[Work to be completed]
Reproduce the records below word for word, starting at the line that contains "Open For developers settings" and ending at the line that contains "tap(65, 357)", and omit the pictures from your output.

[Given information]
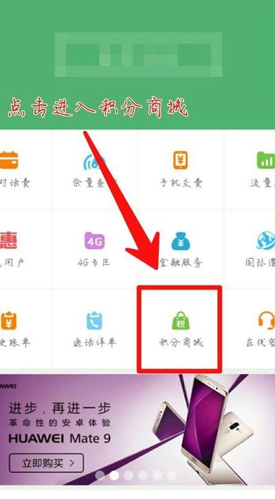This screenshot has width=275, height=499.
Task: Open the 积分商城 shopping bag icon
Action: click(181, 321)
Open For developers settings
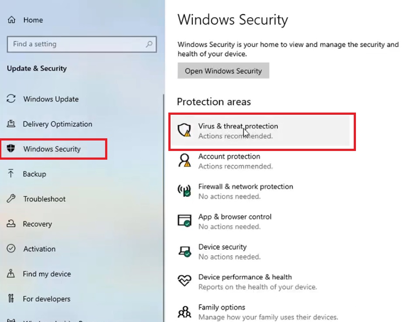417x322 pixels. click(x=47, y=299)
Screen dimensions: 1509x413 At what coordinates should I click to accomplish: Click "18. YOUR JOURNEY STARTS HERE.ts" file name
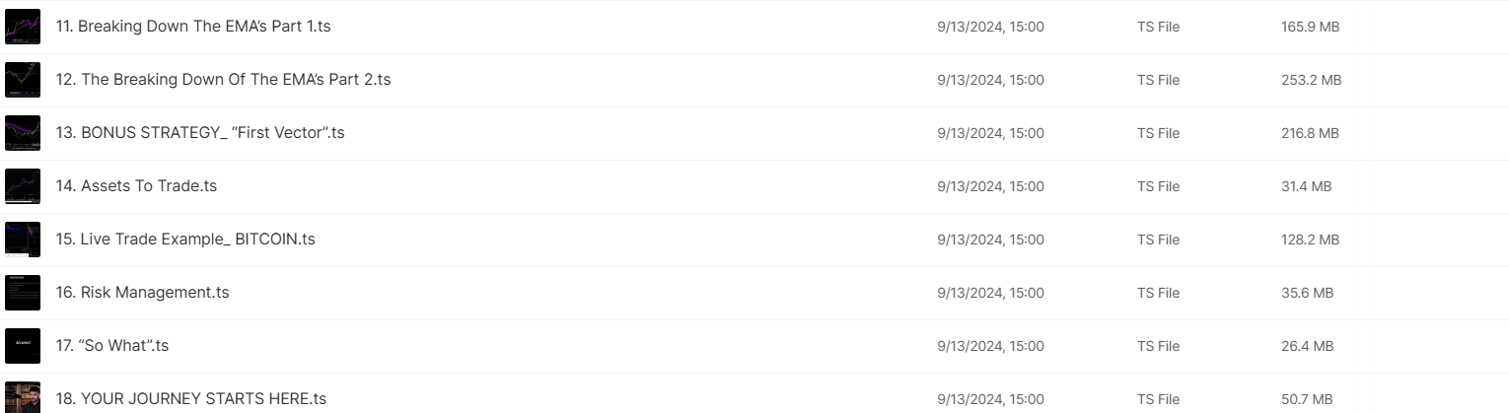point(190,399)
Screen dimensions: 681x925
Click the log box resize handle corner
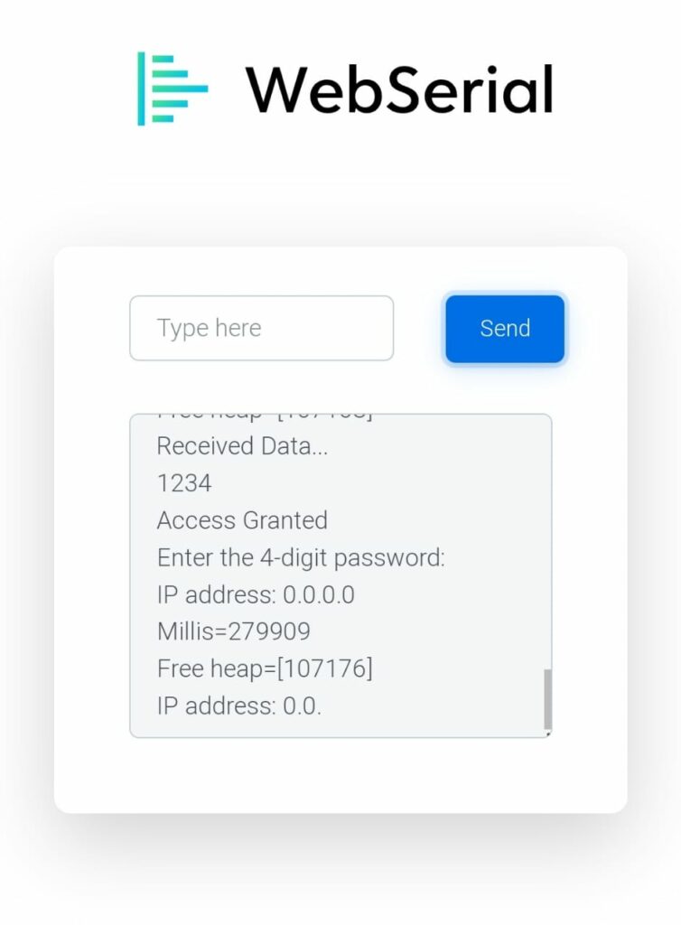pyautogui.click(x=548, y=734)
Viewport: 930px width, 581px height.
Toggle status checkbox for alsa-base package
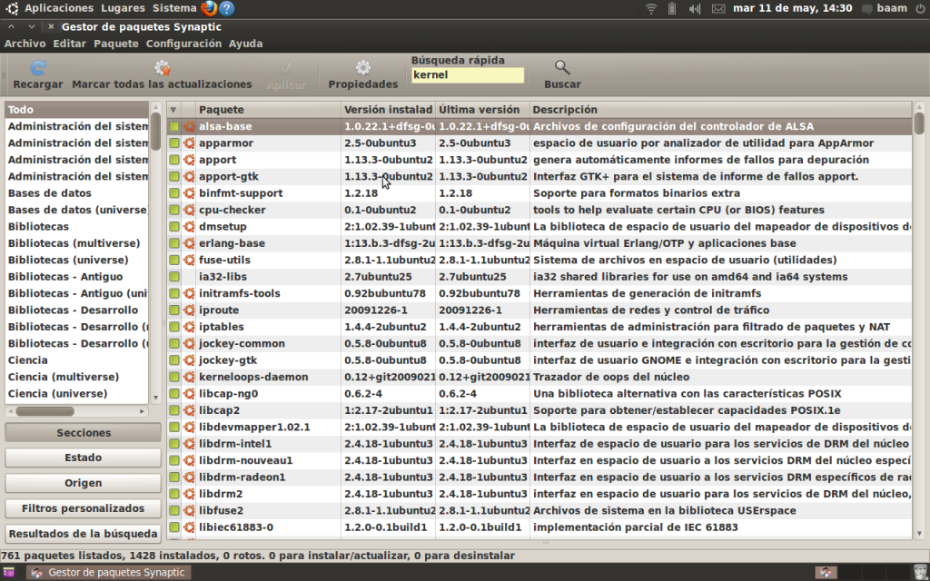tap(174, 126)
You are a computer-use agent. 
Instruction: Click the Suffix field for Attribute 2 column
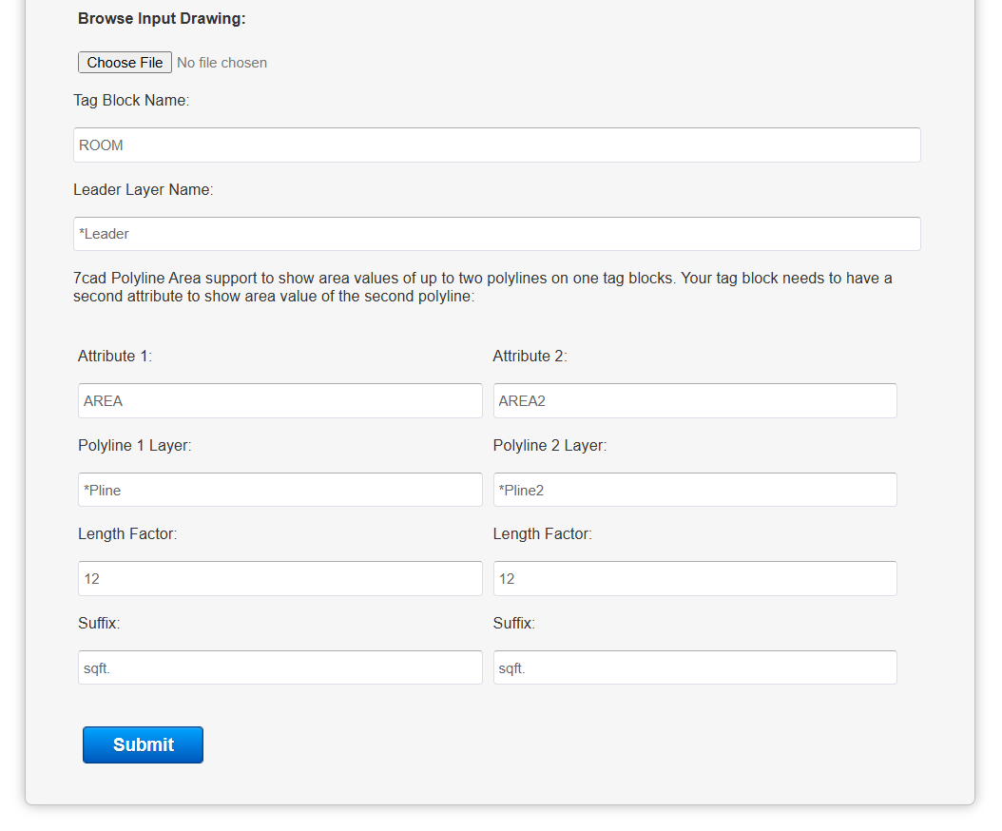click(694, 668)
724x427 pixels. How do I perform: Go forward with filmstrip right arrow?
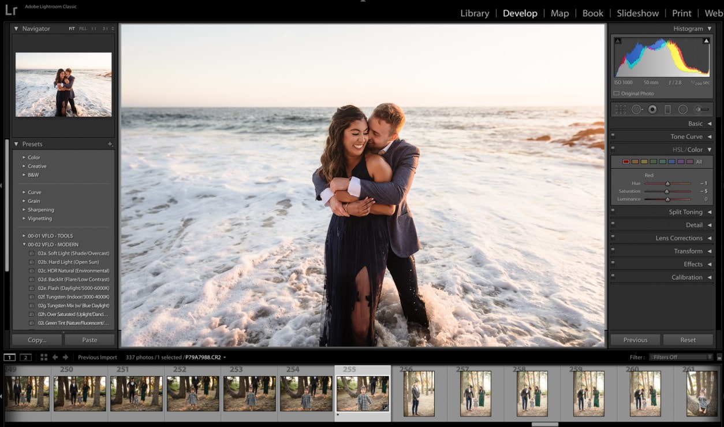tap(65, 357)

==

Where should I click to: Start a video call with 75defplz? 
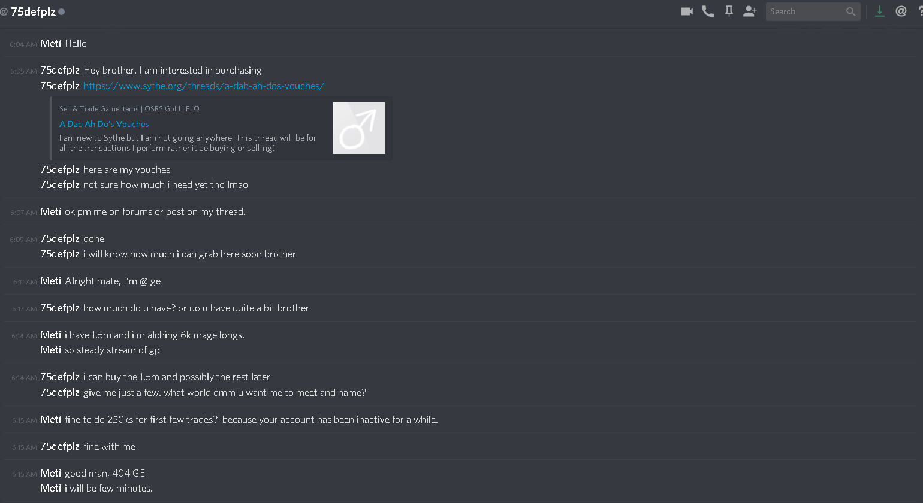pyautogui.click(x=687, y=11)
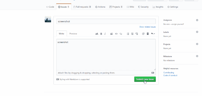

[Expected answer]
Open For developers settings
417x322 pixels. click(x=47, y=299)
Screen dimensions: 1509x413 At what coordinates should I click to accomplish: Click "18. YOUR JOURNEY STARTS HERE.ts" file name
point(190,399)
Screen dimensions: 681x925
Click the log box resize handle corner
pyautogui.click(x=548, y=734)
Viewport: 930px width, 581px height.
Toggle status checkbox for alsa-base package
tap(174, 126)
You are a computer-use agent. 
Instruction: Click the Suffix field for Attribute 2 column
click(694, 668)
724x427 pixels. How do I perform: Go forward with filmstrip right arrow?
tap(65, 357)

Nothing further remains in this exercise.